2. Explore Sensory Tools

Sensory tools, such as fidgets, can help children with ADHD concentrate and increase focus. Examples of at-home fidget tools include Play-Doh, silly putty, slime, a little bowl of rice, Velcro strips, beads, and squishy toys. Using a fidget tool while working on a task can increase your child’s concentration and focus on the assignment.

3. Chew Gum

Gum is another household item that can increases focus and boost mental performance. Additionally, gum can improve concentration in visual tasks and has benefits when children are working on audio memory tasks.

4. Embrace Flexible Seating

Has your child tried standing while working? Laying on the floor? Using a backless chair? Sitting on a stability ball? Flexible seating will give your child options for controlling their physical environment in ways that work best for them. With choices, students gain greater flexibility and control, giving them the autonomy and comfort to stay engaged and focused, leading to improved overall behavior and willingness to complete desired tasks.

5. Take Movement Breaks

Physical movement improves the cognitive ability of students.

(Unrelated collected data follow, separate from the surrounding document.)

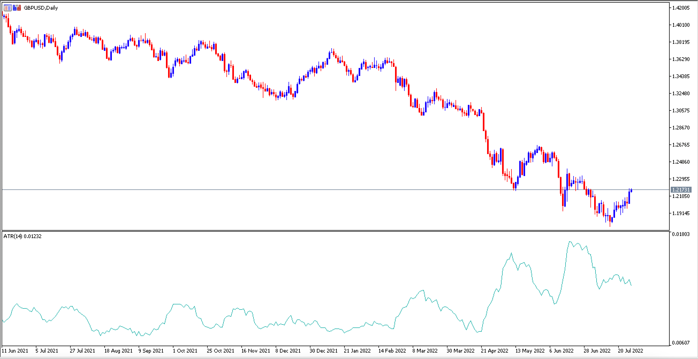
Task: Click the 20 Jul 2022 date label
Action: pyautogui.click(x=630, y=351)
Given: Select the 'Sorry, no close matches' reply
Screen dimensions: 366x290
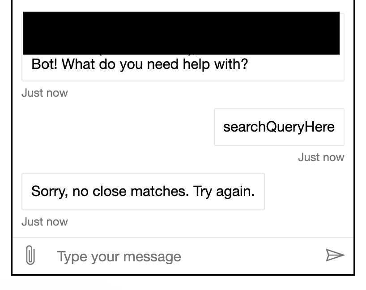Looking at the screenshot, I should click(x=143, y=191).
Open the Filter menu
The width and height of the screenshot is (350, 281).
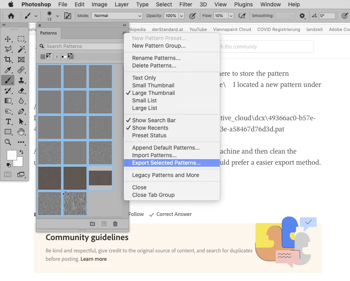coord(186,4)
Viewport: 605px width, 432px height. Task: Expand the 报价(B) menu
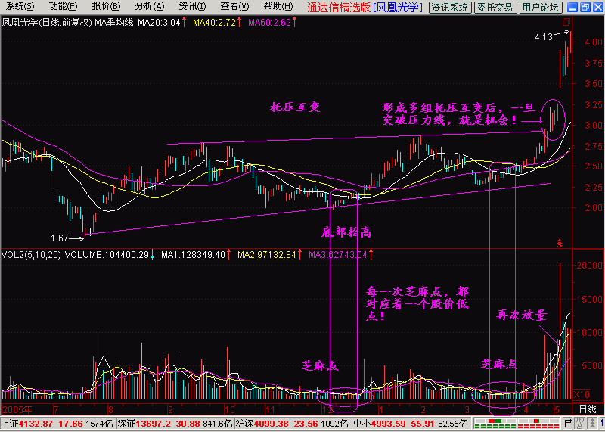point(105,7)
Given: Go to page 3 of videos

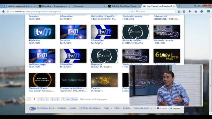Looking at the screenshot, I should coord(41,99).
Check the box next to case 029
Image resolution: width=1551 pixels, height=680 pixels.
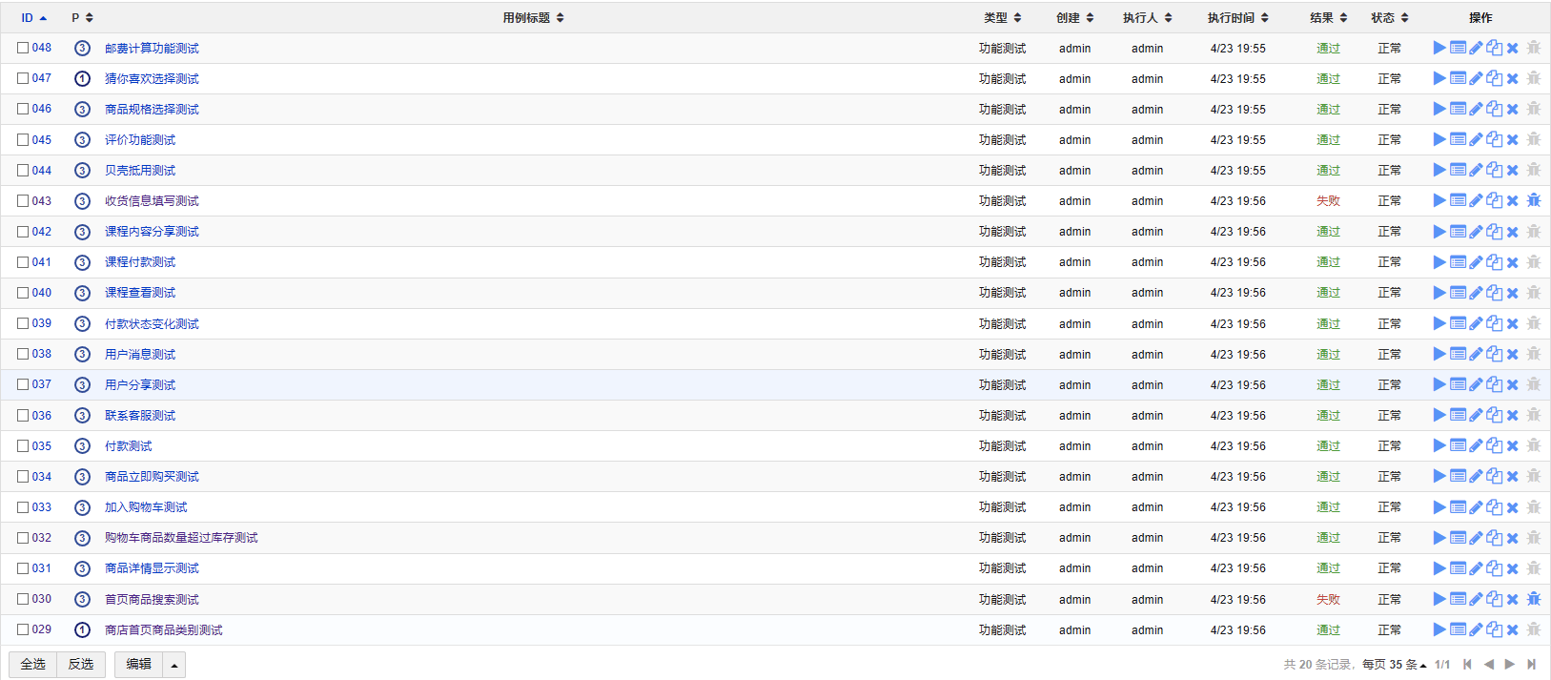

Frequent movement breaks throughout the day are necessary. Many schools have sensory paths that parents can replicate at home. Create a sensory path outside to use during the day as a sensory outlet and break. These act as an excellent brain break with high-intensity activities that enable students to return to work, improving focus for more extended periods.

6. Buy Noise-Canceling Headphones

Environmental noise can be hugely distracting for children diagnosed with ADHD. If your home learning environment has multiple children and distractions throughout the day, noise-canceling headphones may be a worthwhile purchase.

Every child is different, and what works for one child may not work for another. Trial and error is frustrating but necessary. Each failed attempt will bring you closer to creating a plan that works. Teachers spend weeks overcoming trial, error, failures, and success when learning about a student’s individualized needs. The same is true for household arrangements, accommodations, and scheduling in the distant learning model. Pick a few strategies, stick with them, and be consistent.

The key is not to give up, to stay constant, to communicate, and to focus on the daily positives. Parents and teachers working together as partners will forge the straightest and least taxing path through distance learning.